SUPPLIED ENTRIES ->
-- -- --

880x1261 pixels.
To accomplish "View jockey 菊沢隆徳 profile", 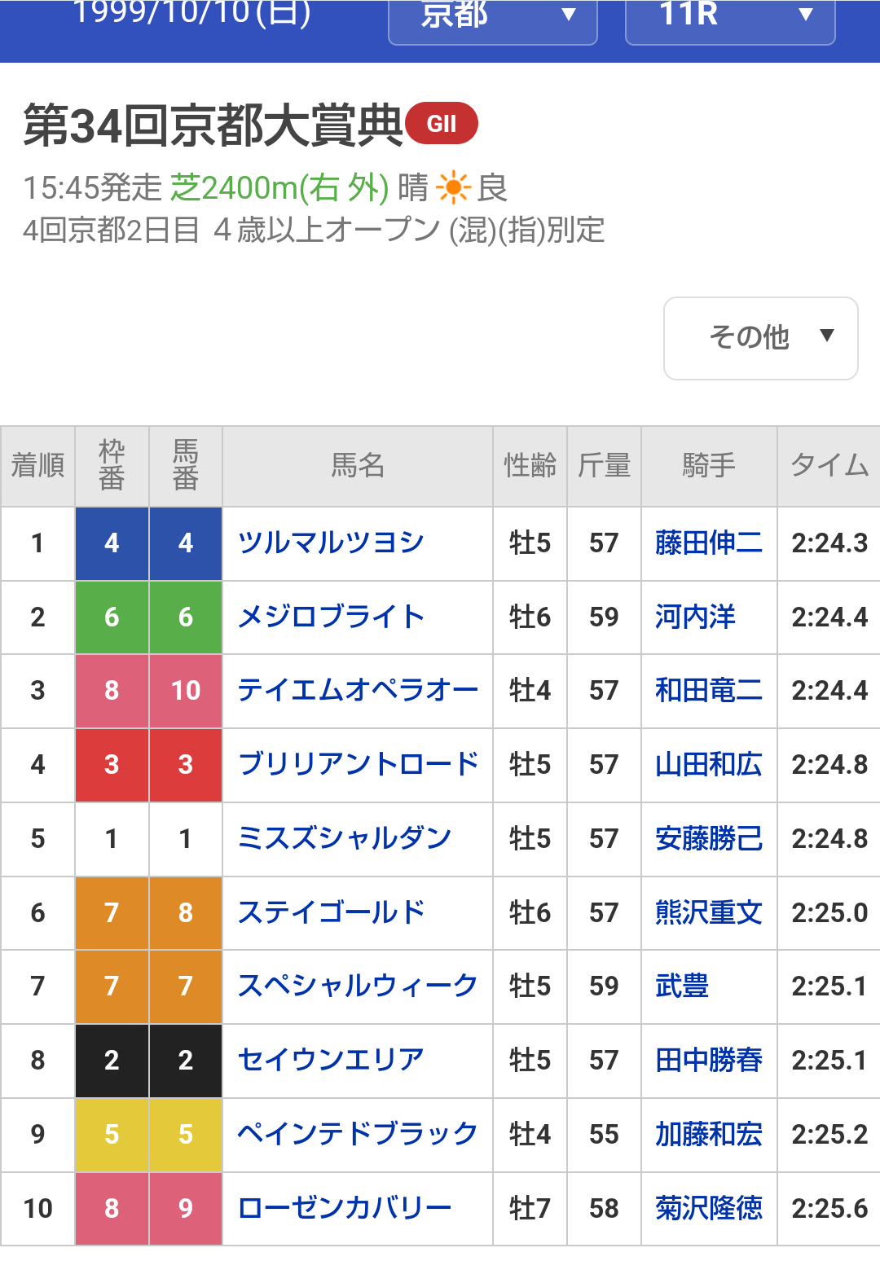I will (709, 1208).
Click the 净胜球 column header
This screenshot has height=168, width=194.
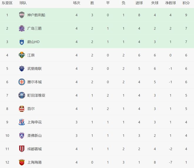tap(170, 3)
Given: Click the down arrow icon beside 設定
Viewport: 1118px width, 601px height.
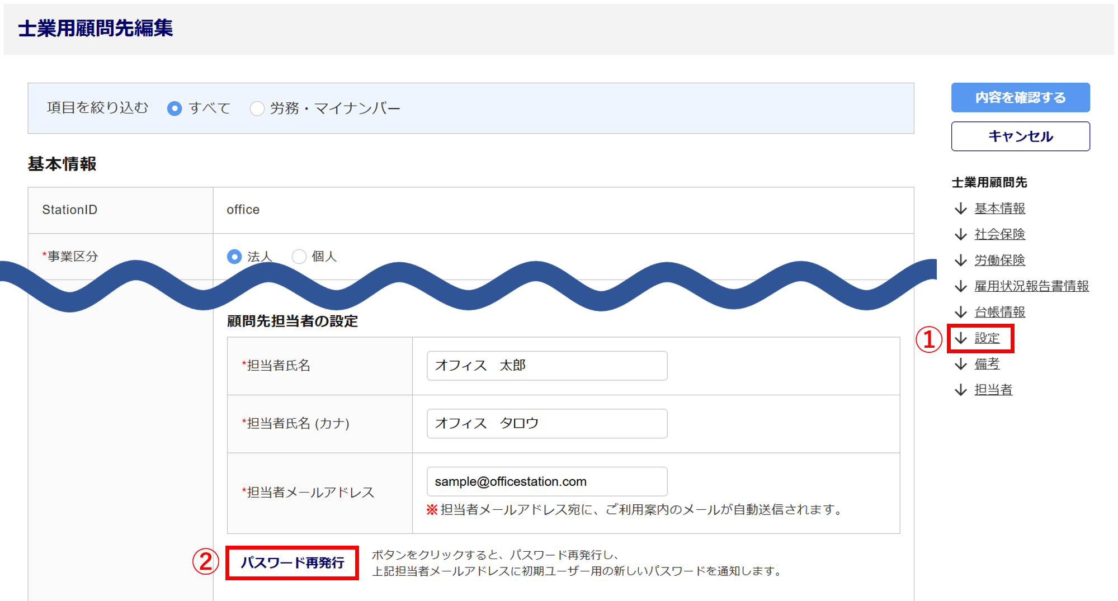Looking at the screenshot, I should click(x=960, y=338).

-- -- --

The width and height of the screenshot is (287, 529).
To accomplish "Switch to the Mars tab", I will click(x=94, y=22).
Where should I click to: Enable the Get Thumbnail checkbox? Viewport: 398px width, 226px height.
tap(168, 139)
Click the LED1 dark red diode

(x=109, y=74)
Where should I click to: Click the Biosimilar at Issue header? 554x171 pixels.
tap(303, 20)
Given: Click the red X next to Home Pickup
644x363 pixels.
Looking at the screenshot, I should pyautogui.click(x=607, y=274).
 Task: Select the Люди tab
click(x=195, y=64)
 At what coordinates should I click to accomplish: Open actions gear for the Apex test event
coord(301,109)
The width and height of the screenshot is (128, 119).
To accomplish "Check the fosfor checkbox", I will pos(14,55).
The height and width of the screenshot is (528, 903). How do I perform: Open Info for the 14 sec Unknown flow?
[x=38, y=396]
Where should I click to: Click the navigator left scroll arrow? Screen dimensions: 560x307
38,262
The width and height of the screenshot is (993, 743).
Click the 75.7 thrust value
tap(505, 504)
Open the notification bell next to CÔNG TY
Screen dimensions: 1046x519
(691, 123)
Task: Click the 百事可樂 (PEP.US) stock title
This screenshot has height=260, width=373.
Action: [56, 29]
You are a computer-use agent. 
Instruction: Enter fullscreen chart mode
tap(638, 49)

-- -- --

WHAT THE EXERCISE ASKS ->
Return every line of the material in which the word "next" is found.

ANSWER FOR THIS EXERCISE ->
Given: Click the red X next to Home Pickup
Open the notification bell next to CÔNG TY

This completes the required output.